American doctors are less likely to prescribe key recommended medications for the prevention of cardiovascular disease to HIV-positive people compared to HIV-negative people, according to a new study based on representative national sources.
The researchers looked at the healthcare that was provided to people aged 40 to 79 who had already had heart disease and related problems, or had risk factors for these problems occurring. This would include people with raised cholesterol or high blood pressure, and people who had had heart failure, heart attacks or stroke.
The study included data from the medical appointments of 1631 people living with HIV and over 200,000 people who don’t have HIV.
Antiplatelet medicines reduce the risk of blood clots forming. Examples of antiplatelet medicines include aspirin (a different dose to that needed for a headache), clopidogrel, prasugrel and ticagrelor. Guidelines recommend these medicines for people who’ve had cardiovascular disease and for older adults at risk of it.
But the researchers found that only 5% of eligible people with HIV were prescribed antiplatelets, compared to 14% of eligible people who don’t have HIV.
Statins lower the amount of cholesterol in the blood, especially the harmful type known as LDL cholesterol. This helps prevent a build up of fatty deposits in the arteries, so reducing the risk of heart attacks and strokes. Statins include atorvastatin, pravastatin and simvastatin. Some statins interact with some anti-HIV drugs, so it is important that a doctor prescribing a statin knows if you are on HIV treatment.
In the study, rates of statin use among people with diabetes, cardiovascular disease or high lipids were markedly lower for people with HIV (23%) than people without HIV (35%).
Several types of medicine are used to treat high blood pressure. They include ACE inhibitors, angiotensin-II receptor antagonists, calcium-channel blockers and diuretics.
More encouragingly the study found that use of these drugs in people with high blood pressure was similar whether people had HIV (53%) or not (58%).
And doctors gave similar support to people to help them stop smoking, have a more active lifestyle or eat more healthily, regardless of HIV status.

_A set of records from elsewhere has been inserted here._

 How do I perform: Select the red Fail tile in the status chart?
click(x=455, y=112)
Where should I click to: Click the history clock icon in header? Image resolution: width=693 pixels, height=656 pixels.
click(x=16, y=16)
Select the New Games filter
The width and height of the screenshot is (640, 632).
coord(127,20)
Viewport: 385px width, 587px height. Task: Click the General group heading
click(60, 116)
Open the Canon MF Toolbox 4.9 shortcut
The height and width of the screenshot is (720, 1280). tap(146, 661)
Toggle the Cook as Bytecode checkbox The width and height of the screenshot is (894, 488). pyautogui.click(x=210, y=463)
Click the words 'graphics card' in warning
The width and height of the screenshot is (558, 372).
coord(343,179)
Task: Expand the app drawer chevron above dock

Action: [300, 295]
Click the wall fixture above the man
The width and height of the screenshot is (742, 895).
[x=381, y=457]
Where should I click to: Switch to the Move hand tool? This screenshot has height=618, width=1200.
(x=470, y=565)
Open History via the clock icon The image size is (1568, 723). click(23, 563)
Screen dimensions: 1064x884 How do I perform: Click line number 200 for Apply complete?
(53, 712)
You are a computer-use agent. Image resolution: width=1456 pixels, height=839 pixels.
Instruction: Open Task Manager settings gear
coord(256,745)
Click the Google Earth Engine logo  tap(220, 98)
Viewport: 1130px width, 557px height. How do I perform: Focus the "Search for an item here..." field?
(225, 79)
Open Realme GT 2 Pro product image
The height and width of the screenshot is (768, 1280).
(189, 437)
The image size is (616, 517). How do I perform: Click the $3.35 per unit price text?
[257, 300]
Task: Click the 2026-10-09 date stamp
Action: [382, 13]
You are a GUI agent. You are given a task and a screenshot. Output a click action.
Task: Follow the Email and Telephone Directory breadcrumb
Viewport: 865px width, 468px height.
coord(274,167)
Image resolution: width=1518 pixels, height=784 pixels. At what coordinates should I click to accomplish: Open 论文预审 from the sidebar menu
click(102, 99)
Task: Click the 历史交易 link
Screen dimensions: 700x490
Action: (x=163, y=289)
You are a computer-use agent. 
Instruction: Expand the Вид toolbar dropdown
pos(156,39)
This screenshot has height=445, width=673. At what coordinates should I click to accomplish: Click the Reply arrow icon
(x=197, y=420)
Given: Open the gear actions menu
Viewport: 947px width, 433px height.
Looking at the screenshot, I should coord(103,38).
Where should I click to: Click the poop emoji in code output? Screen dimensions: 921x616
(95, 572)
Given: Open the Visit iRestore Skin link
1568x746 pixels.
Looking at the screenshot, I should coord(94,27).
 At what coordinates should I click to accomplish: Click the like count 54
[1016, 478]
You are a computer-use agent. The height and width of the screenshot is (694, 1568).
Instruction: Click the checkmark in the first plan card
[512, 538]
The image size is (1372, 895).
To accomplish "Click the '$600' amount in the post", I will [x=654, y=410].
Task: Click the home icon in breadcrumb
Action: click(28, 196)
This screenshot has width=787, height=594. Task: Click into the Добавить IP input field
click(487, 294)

But the researchers say that one of the reasons why rates of heart attacks, strokes and other forms of cardiovascular disease are high in people with HIV might be that they are not getting all the preventative drug treatments that they need.
Another study looked at the presence of 'silent' cerebral vascular disease: damage or blockage of small blood vessels in the brain, which can lead to strokes or neurocognitive problems such as memory loss and dementia. The study found that one in five people living with HIV had evidence of severe small-vessel disease, compared to one in seven people without HIV of a similar age.
The study found that silent cerebral vascular disease was strongly associated with older age, lower CD4 cell count prior to treatment and high blood pressure.
Small-vessel disease is more likely to lead to lead to a stroke than large-vessel disease in people with high blood pressure, the authors say, underlining the importance of detecting and treating high blood pressure in people with HIV.